Y algo va mal porque, al levantar la vista, sin moverme del sitio, estoy otra vez en la cola de la comisaría de Isaac Albéniz, en San Antón, y parece que ha pasado una semana, y un hombre tan pequeño que no le llegan los pies al suelo espera delante de mí en una cola que no avanza, sino que envejece; se retuerce de lado a lado buscando un asiento libre, serpentea sin llegar a ninguna parte y la paciencia se evapora y condensa y precipita en un ciclo que no acaba nunca, los niños nacen y mueren, los aranceles vuelan chisporroteantes como un arroyo de ceniza y chispas y los imperios caen, se desvanecen y colapsan mientras el tiempo pasa.
Uno se vuelve anarquista de puro pedir citas: cuando se acaba la cola, estoy frente al mismo funcionario que me mira con su cara de pez espada, y me dice que para hacerme el pasaporte tengo que darle mi DNI. Me dice que qué curiosa es mi firma y no salgo de allí detenido porque una fuerza superior lo impide. No sé cómo, pero la sala cambia de color, se afloja, se inclina. Un banco al sol quema como una mala conciencia y es ahí donde un militar marroquí me tiene retenido en la frontera, porque le ha parecido rarísimo que mi firma sea más parecida a un código de barras que a un autógrafo. Hay otro, con un cigarro encendido y el fusil dormido en el regazo, que ya se ha reído dos veces –que las he contado–; me están reteniendo para seguir cachondeándose. Protesto. Pero no con palabras, no con fuerza: como se protesta en estos sitios, mirando fijamente a un punto vacío. Algo hace clic. El aire se espesa.
Y vuelvo a protestar, porque esto es insostenible, y necesito un DNI nuevo, y allí están el uno y el otro contándose las vacaciones. La cola es eterna y coincido allí con viejos conocidos. Suena un murmullo tras las mesas, un sonido cacharril de la máquina expendedora y una mezcla de diez idiomas en la sala de espera; pero algo no cuadra y el techo se tambalea como un terremoto que se desorienta y vuelcan las placas del falso techo; caen dos enormes ratas que salen disparadas y nadie se inmuta. Una cruza la sala y la otra se esconde bajo el mostrador de atención al ciudadano; la de seguridad bosteza como queriendo echarnos y el funcionario mira al reloj.

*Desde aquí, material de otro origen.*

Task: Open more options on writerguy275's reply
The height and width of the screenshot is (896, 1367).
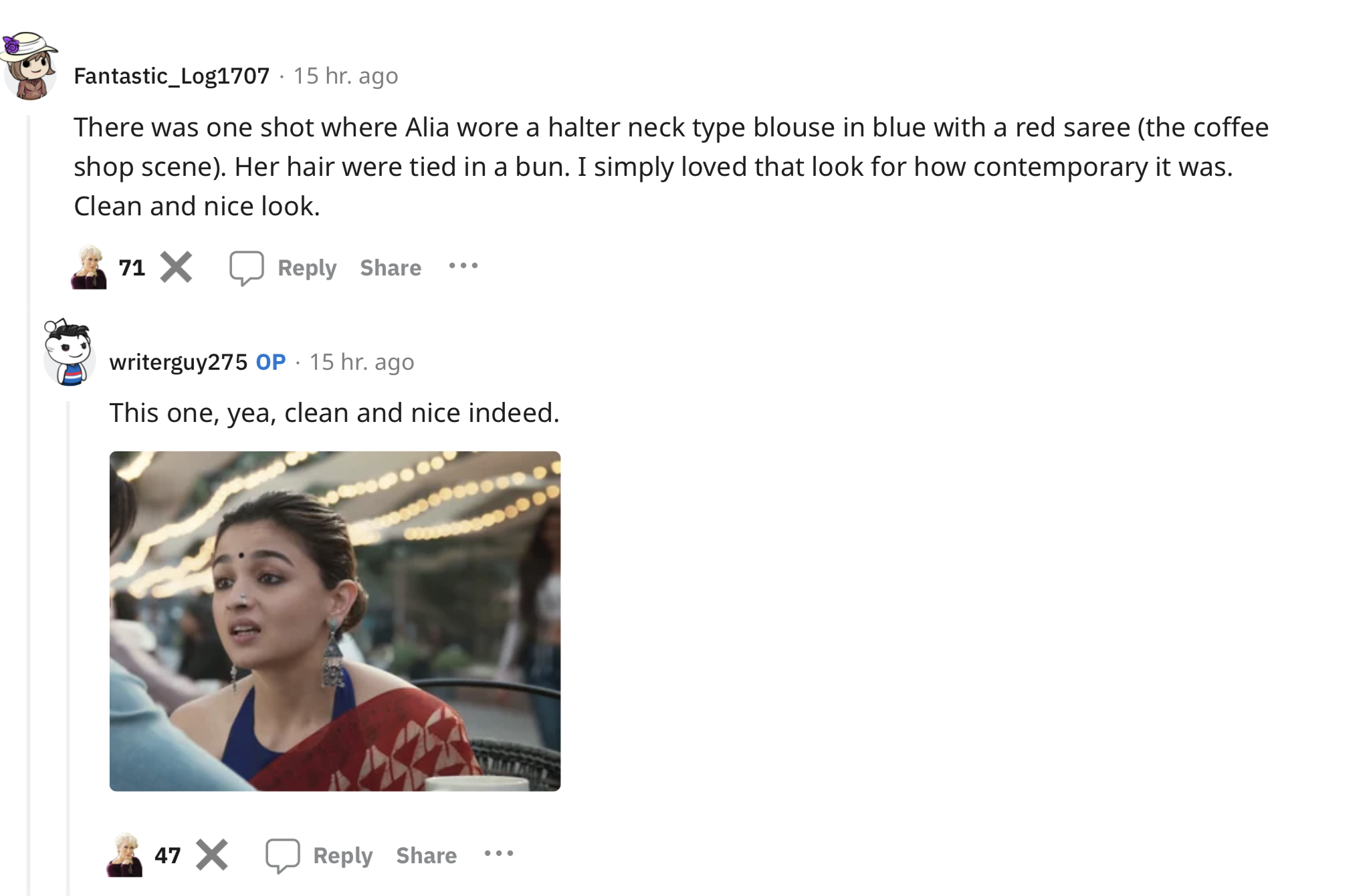Action: 499,853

La firma del carnet de identidad es la única oportunidad que nos concede el Estado de dar rienda suelta a lo que somos. Es el único gesto de rebeldía permitido, un trazo nervioso, dubitativo o solemne que se escapa al rígido corsé burocrático. Y si hasta eso me quitan, si hasta en ese pequeño acto de insurrección simbólica el sistema y el Estado se equivocan por estar más pendientes de una playa y un espeto, qué sentido tiene; la comisaría de Isaac Albéniz se me ha aparecido en sueños para recordarme que, hasta mediados de 2030, solo seré un código de barras, perfectamente escaneable, perfectamente prescindible.